DATA FOR REVIEW START

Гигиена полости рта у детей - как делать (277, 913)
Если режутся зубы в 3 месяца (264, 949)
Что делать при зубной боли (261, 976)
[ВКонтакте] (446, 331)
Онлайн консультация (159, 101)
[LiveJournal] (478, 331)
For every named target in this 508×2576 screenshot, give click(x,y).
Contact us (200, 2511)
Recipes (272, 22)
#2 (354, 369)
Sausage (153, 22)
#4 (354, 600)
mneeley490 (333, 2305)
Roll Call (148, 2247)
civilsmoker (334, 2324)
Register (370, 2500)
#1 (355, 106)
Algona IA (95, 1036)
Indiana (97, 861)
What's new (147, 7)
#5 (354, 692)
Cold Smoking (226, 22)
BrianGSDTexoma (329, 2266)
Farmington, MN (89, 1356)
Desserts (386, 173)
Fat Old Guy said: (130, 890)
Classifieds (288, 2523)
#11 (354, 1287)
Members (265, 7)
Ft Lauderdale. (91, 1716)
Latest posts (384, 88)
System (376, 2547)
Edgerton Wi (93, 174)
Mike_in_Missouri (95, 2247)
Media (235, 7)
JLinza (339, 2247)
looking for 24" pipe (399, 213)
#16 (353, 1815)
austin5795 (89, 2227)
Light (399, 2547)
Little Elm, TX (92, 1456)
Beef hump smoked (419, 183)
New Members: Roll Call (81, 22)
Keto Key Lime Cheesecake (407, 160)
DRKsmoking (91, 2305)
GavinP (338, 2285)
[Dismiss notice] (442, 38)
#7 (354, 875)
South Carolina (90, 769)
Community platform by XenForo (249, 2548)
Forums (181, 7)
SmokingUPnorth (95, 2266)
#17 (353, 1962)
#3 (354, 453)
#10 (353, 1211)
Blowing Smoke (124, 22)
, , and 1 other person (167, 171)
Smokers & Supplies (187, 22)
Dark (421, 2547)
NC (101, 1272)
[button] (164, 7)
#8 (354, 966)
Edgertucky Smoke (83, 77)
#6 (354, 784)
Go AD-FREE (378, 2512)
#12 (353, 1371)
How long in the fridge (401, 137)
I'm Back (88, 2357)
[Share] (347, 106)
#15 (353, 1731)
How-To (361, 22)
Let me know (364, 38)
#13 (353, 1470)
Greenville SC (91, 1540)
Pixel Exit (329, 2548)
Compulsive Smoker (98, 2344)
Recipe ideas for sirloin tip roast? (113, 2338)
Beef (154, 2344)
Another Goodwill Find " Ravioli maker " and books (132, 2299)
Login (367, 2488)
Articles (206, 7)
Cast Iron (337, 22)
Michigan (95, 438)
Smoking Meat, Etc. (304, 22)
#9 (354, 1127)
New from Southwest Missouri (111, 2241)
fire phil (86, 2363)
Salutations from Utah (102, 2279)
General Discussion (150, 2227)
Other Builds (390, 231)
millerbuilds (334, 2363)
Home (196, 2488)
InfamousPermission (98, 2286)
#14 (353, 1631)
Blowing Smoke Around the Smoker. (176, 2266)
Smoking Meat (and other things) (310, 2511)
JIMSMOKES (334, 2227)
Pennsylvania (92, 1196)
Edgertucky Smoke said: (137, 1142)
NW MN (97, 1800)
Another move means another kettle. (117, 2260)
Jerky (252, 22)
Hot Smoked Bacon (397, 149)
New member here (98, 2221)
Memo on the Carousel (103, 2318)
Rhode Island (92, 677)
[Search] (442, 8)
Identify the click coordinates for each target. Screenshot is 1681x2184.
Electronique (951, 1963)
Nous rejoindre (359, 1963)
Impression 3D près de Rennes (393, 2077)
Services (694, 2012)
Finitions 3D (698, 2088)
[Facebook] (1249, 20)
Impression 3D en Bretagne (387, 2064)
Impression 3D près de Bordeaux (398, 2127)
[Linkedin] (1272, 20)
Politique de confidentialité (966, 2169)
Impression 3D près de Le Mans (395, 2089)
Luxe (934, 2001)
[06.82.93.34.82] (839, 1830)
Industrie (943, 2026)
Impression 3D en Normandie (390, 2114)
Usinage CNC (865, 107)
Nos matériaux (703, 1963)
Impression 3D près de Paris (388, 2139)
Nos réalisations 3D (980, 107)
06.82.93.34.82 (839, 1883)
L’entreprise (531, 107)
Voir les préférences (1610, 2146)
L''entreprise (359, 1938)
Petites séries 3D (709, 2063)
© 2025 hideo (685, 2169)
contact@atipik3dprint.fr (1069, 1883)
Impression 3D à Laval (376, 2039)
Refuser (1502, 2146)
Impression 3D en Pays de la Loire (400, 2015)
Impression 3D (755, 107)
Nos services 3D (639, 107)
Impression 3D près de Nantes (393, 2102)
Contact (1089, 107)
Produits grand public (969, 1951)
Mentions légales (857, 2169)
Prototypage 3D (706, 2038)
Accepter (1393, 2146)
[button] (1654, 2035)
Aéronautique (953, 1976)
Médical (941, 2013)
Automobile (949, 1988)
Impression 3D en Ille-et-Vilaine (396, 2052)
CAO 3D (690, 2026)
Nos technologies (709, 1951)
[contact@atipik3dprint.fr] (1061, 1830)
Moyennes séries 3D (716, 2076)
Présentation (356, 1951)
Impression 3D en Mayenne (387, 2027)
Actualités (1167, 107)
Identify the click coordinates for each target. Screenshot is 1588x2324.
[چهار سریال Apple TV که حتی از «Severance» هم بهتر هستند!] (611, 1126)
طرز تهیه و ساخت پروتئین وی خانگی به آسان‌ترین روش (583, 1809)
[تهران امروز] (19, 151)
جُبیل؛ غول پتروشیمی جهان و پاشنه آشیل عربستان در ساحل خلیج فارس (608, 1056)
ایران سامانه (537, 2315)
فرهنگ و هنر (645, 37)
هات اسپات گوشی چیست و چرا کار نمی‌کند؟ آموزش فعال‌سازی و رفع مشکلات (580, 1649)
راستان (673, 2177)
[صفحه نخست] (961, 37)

DATA FOR REVIEW END

__INSTRUCTIONS TO FOLLOW__. Exact retyping of every entry is required.

__EXERCISE OUTPUT__.
Гигиена полости рта у детей - как делать (277, 913)
Если режутся зубы в 3 месяца (264, 949)
Что делать при зубной боли (261, 976)
[ВКонтакте] (446, 331)
Онлайн консультация (159, 101)
[LiveJournal] (478, 331)
For every named target in this 508×2576 screenshot, give click(x,y).
Contact us (200, 2511)
Recipes (272, 22)
#2 (354, 369)
Sausage (153, 22)
#4 (354, 600)
mneeley490 (333, 2305)
Roll Call (148, 2247)
civilsmoker (334, 2324)
Register (370, 2500)
#1 (355, 106)
Algona IA (95, 1036)
Indiana (97, 861)
What's new (147, 7)
#5 (354, 692)
Cold Smoking (226, 22)
BrianGSDTexoma (329, 2266)
Farmington, MN (89, 1356)
Desserts (386, 173)
Fat Old Guy said: (130, 890)
Classifieds (288, 2523)
#11 (354, 1287)
Members (265, 7)
Ft Lauderdale. (91, 1716)
Latest posts (384, 88)
System (376, 2547)
Edgerton Wi (93, 174)
Mike_in_Missouri (95, 2247)
Media (235, 7)
JLinza (339, 2247)
looking for 24" pipe (399, 213)
#16 (353, 1815)
austin5795 (89, 2227)
Light (399, 2547)
Little Elm, TX (92, 1456)
Beef hump smoked (419, 183)
New Members: Roll Call (81, 22)
Keto Key Lime Cheesecake (407, 160)
DRKsmoking (91, 2305)
GavinP (338, 2285)
[Dismiss notice] (442, 38)
#7 (354, 875)
South Carolina (90, 769)
Community platform by XenForo (249, 2548)
Forums (181, 7)
SmokingUPnorth (95, 2266)
#17 (353, 1962)
#3 (354, 453)
#10 (353, 1211)
Blowing Smoke (124, 22)
, , and 1 other person (167, 171)
Smokers & Supplies (187, 22)
Dark (421, 2547)
NC (101, 1272)
[button] (164, 7)
#8 (354, 966)
Edgertucky Smoke (83, 77)
#6 (354, 784)
Go AD-FREE (378, 2512)
#12 (353, 1371)
How long in the fridge (401, 137)
I'm Back (88, 2357)
[Share] (347, 106)
#15 (353, 1731)
How-To (361, 22)
Let me know (364, 38)
#13 (353, 1470)
Greenville SC (91, 1540)
Pixel Exit (329, 2548)
Compulsive Smoker (98, 2344)
Recipe ideas for sirloin tip roast? (113, 2338)
Beef (154, 2344)
Another Goodwill Find " Ravioli maker " and books (132, 2299)
Login (367, 2488)
Articles (206, 7)
Cast Iron (337, 22)
Michigan (95, 438)
Smoking Meat, Etc. (304, 22)
#9 (354, 1127)
New from Southwest Missouri (111, 2241)
fire phil (86, 2363)
Salutations from Utah (102, 2279)
General Discussion (150, 2227)
Other Builds (390, 231)
millerbuilds (334, 2363)
Home (196, 2488)
InfamousPermission (98, 2286)
#14 (353, 1631)
Blowing Smoke Around the Smoker. (176, 2266)
Smoking Meat (and other things) (310, 2511)
JIMSMOKES (334, 2227)
Pennsylvania (92, 1196)
Edgertucky Smoke said: (137, 1142)
NW MN (97, 1800)
Another move means another kettle. (117, 2260)
Jerky (252, 22)
Hot Smoked Bacon (397, 149)
New member here (98, 2221)
Memo on the Carousel (103, 2318)
Rhode Island (92, 677)
[Search] (442, 8)
Identify the click coordinates for each target. Screenshot is 1681x2184.
Electronique (951, 1963)
Nous rejoindre (359, 1963)
Impression 3D près de Rennes (393, 2077)
Services (694, 2012)
Finitions 3D (698, 2088)
[Facebook] (1249, 20)
Impression 3D en Bretagne (387, 2064)
Impression 3D près de Bordeaux (398, 2127)
[Linkedin] (1272, 20)
Politique de confidentialité (966, 2169)
Impression 3D près de Le Mans (395, 2089)
Luxe (934, 2001)
[06.82.93.34.82] (839, 1830)
Industrie (943, 2026)
Impression 3D en Normandie (390, 2114)
Usinage CNC (865, 107)
Nos matériaux (703, 1963)
Impression 3D près de Paris (388, 2139)
Nos réalisations 3D (980, 107)
06.82.93.34.82 (839, 1883)
L’entreprise (531, 107)
Voir les préférences (1610, 2146)
L''entreprise (359, 1938)
Petites séries 3D (709, 2063)
© 2025 hideo (685, 2169)
contact@atipik3dprint.fr (1069, 1883)
Impression 3D à Laval (376, 2039)
Refuser (1502, 2146)
Impression 3D en Pays de la Loire (400, 2015)
Impression 3D (755, 107)
Nos services 3D (639, 107)
Impression 3D près de Nantes (393, 2102)
Contact (1089, 107)
Produits grand public (969, 1951)
Mentions légales (857, 2169)
Prototypage 3D (706, 2038)
Accepter (1393, 2146)
[button] (1654, 2035)
Aéronautique (953, 1976)
Médical (941, 2013)
Automobile (949, 1988)
Impression 3D en Ille-et-Vilaine (396, 2052)
CAO 3D (690, 2026)
Nos technologies (709, 1951)
[contact@atipik3dprint.fr] (1061, 1830)
Moyennes séries 3D (716, 2076)
Présentation (356, 1951)
Impression 3D en Mayenne (387, 2027)
Actualités (1167, 107)
Identify the click coordinates for each target. Screenshot is 1588x2324.
[چهار سریال Apple TV که حتی از «Severance» هم بهتر هستند!] (611, 1126)
طرز تهیه و ساخت پروتئین وی خانگی به آسان‌ترین روش (583, 1809)
[تهران امروز] (19, 151)
جُبیل؛ غول پتروشیمی جهان و پاشنه آشیل عربستان در ساحل خلیج فارس (608, 1056)
ایران سامانه (537, 2315)
فرهنگ و هنر (645, 37)
هات اسپات گوشی چیست و چرا کار نمی‌کند؟ آموزش فعال‌سازی و رفع مشکلات (580, 1649)
راستان (673, 2177)
[صفحه نخست] (961, 37)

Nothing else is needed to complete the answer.